___ Material ___

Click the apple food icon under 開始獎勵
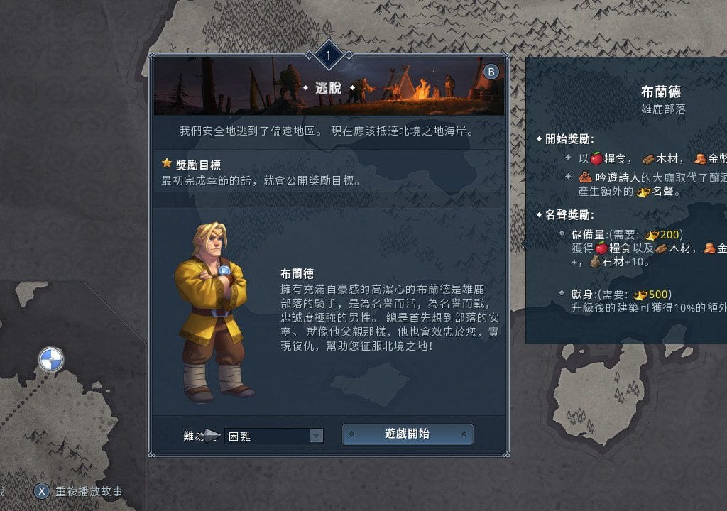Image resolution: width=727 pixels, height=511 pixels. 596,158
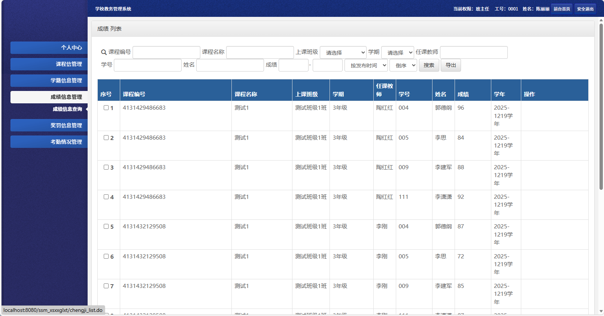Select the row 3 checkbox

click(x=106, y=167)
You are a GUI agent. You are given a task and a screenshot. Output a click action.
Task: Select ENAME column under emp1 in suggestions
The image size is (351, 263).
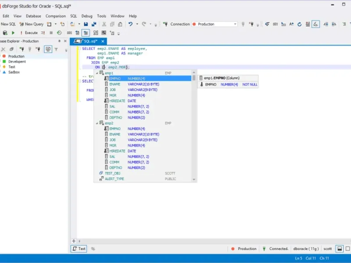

___
___ Material ___

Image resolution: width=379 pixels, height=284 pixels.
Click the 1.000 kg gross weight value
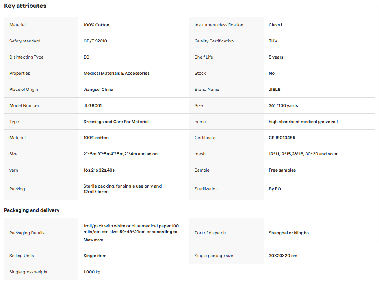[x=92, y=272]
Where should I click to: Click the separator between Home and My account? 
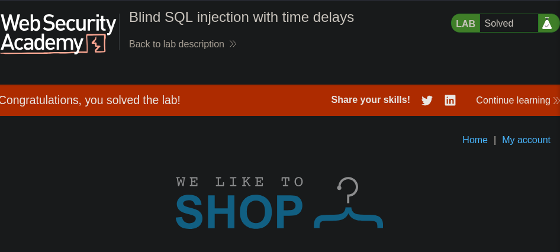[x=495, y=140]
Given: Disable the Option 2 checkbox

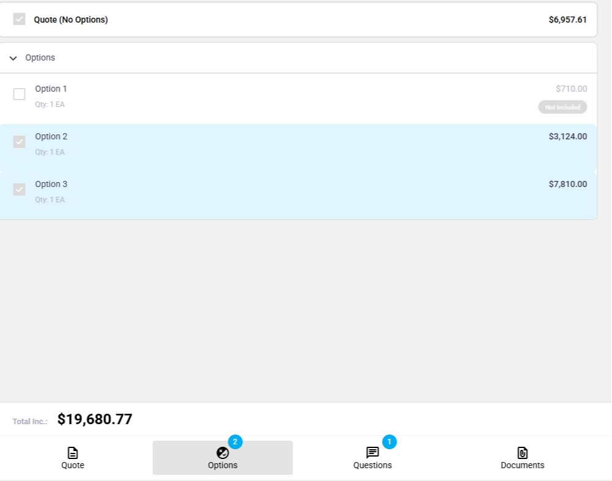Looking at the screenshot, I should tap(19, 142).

___
___ Material ___

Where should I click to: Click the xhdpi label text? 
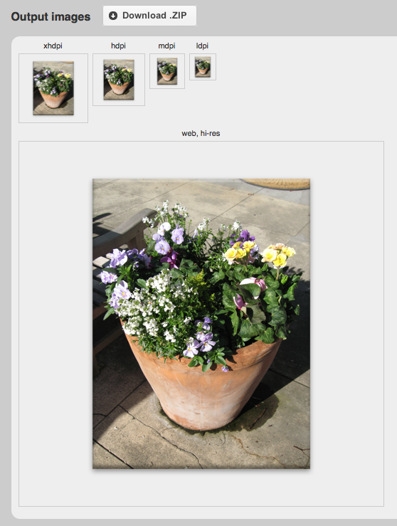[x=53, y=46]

___

• [Exercise description]:
Please swap "click action" for "tap action" in the listing, from the line with "You are a GUI" to the line with "The image size is (351, 263).". Return only those lines, with everything else left unchanged.

• [Task response]:
You are a GUI agent. You are given a task and a screenshot. Output a tap action.
Task: Select ENAME column under emp1 in suggestions
The image size is (351, 263).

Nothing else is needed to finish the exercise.